- [Work required]
Your task is to print every entry below exactly as given.

(Saved data entries)
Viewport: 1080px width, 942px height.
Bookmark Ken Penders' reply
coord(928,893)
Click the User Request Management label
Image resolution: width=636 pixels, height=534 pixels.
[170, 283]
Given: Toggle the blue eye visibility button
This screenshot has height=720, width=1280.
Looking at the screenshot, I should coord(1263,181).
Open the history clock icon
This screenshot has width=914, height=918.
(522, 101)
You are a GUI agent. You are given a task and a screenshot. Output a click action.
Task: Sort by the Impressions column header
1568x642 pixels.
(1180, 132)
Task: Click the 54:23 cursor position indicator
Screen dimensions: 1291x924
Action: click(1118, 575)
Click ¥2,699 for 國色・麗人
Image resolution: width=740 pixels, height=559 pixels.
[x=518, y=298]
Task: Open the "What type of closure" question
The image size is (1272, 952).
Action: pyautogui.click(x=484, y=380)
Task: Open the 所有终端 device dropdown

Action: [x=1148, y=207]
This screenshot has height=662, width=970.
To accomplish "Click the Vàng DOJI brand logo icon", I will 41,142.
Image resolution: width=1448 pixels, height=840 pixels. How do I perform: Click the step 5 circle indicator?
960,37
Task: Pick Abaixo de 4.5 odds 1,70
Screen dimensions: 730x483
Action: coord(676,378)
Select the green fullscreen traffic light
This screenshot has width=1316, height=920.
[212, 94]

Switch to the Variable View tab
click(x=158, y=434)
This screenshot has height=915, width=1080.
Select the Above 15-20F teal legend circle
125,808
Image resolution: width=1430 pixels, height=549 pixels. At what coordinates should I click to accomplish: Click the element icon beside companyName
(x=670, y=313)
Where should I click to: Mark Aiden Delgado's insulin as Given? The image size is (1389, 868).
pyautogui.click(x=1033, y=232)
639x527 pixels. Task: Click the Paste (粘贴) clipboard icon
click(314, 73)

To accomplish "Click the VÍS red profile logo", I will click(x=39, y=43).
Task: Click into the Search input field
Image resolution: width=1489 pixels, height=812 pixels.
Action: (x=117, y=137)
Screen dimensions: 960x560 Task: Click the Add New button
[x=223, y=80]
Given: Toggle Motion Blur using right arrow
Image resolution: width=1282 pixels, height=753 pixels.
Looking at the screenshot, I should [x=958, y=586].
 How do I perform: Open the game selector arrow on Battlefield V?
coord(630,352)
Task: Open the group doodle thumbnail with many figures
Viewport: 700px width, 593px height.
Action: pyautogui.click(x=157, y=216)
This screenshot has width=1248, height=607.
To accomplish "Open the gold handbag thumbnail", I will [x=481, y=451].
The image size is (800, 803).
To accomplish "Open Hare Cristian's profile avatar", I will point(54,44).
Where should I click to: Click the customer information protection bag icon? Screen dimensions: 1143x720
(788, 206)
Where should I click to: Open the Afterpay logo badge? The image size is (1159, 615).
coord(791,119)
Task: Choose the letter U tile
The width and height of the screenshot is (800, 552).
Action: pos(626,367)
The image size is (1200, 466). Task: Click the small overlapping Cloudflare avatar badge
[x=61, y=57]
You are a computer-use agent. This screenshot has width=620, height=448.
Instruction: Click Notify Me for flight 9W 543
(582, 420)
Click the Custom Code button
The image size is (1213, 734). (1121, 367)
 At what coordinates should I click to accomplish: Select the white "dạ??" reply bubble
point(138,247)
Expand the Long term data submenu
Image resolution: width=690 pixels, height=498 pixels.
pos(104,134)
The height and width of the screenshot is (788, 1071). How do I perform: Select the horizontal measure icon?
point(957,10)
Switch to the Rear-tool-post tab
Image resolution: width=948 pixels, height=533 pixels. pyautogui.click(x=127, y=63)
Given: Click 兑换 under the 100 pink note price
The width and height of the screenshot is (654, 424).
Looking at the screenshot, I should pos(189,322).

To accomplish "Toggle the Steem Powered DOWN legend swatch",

- [Answer to the exercise]
Viewport: 1080px width, 942px height.
Bookmark Ken Penders' reply
coord(928,893)
Click the User Request Management label
Image resolution: width=636 pixels, height=534 pixels.
[170, 283]
Given: Toggle the blue eye visibility button
This screenshot has height=720, width=1280.
Looking at the screenshot, I should coord(1263,181).
Open the history clock icon
This screenshot has width=914, height=918.
(522, 101)
You are a GUI agent. You are given a task and a screenshot. Output a click action.
Task: Sort by the Impressions column header
1568x642 pixels.
(1180, 132)
Task: Click the 54:23 cursor position indicator
Screen dimensions: 1291x924
Action: click(1118, 575)
Click ¥2,699 for 國色・麗人
Image resolution: width=740 pixels, height=559 pixels.
[x=518, y=298]
Task: Open the "What type of closure" question
The image size is (1272, 952).
Action: pyautogui.click(x=484, y=380)
Task: Open the 所有终端 device dropdown

Action: [x=1148, y=207]
This screenshot has height=662, width=970.
To accomplish "Click the Vàng DOJI brand logo icon", I will 41,142.
Image resolution: width=1448 pixels, height=840 pixels. How do I perform: Click the step 5 circle indicator?
960,37
Task: Pick Abaixo de 4.5 odds 1,70
Screen dimensions: 730x483
Action: coord(676,378)
Select the green fullscreen traffic light
This screenshot has width=1316, height=920.
[212, 94]

Switch to the Variable View tab
click(x=158, y=434)
This screenshot has height=915, width=1080.
Select the Above 15-20F teal legend circle
125,808
Image resolution: width=1430 pixels, height=549 pixels. At what coordinates should I click to accomplish: Click the element icon beside companyName
(x=670, y=313)
Where should I click to: Mark Aiden Delgado's insulin as Given? The image size is (1389, 868).
pyautogui.click(x=1033, y=232)
639x527 pixels. Task: Click the Paste (粘贴) clipboard icon
click(314, 73)

To accomplish "Click the VÍS red profile logo", I will click(x=39, y=43).
Task: Click into the Search input field
Image resolution: width=1489 pixels, height=812 pixels.
Action: (x=117, y=137)
Screen dimensions: 960x560 Task: Click the Add New button
[x=223, y=80]
Given: Toggle Motion Blur using right arrow
Image resolution: width=1282 pixels, height=753 pixels.
Looking at the screenshot, I should [x=958, y=586].
 How do I perform: Open the game selector arrow on Battlefield V?
coord(630,352)
Task: Open the group doodle thumbnail with many figures
Viewport: 700px width, 593px height.
Action: pyautogui.click(x=157, y=216)
This screenshot has width=1248, height=607.
To accomplish "Open the gold handbag thumbnail", I will [x=481, y=451].
The image size is (800, 803).
To accomplish "Open Hare Cristian's profile avatar", I will point(54,44).
Where should I click to: Click the customer information protection bag icon? Screen dimensions: 1143x720
(788, 206)
Where should I click to: Open the Afterpay logo badge? The image size is (1159, 615).
coord(791,119)
Task: Choose the letter U tile
The width and height of the screenshot is (800, 552).
Action: pos(626,367)
The image size is (1200, 466). Task: Click the small overlapping Cloudflare avatar badge
[x=61, y=57]
You are a computer-use agent. This screenshot has width=620, height=448.
Instruction: Click Notify Me for flight 9W 543
(582, 420)
Click the Custom Code button
The image size is (1213, 734). (1121, 367)
 At what coordinates should I click to accomplish: Select the white "dạ??" reply bubble
point(138,247)
Expand the Long term data submenu
Image resolution: width=690 pixels, height=498 pixels.
pos(104,134)
The height and width of the screenshot is (788, 1071). How do I perform: Select the horizontal measure icon?
point(957,10)
Switch to the Rear-tool-post tab
Image resolution: width=948 pixels, height=533 pixels. pyautogui.click(x=127, y=63)
Given: Click 兑换 under the 100 pink note price
The width and height of the screenshot is (654, 424).
Looking at the screenshot, I should pos(189,322).

To accomplish "Toggle the Steem Powered DOWN legend swatch",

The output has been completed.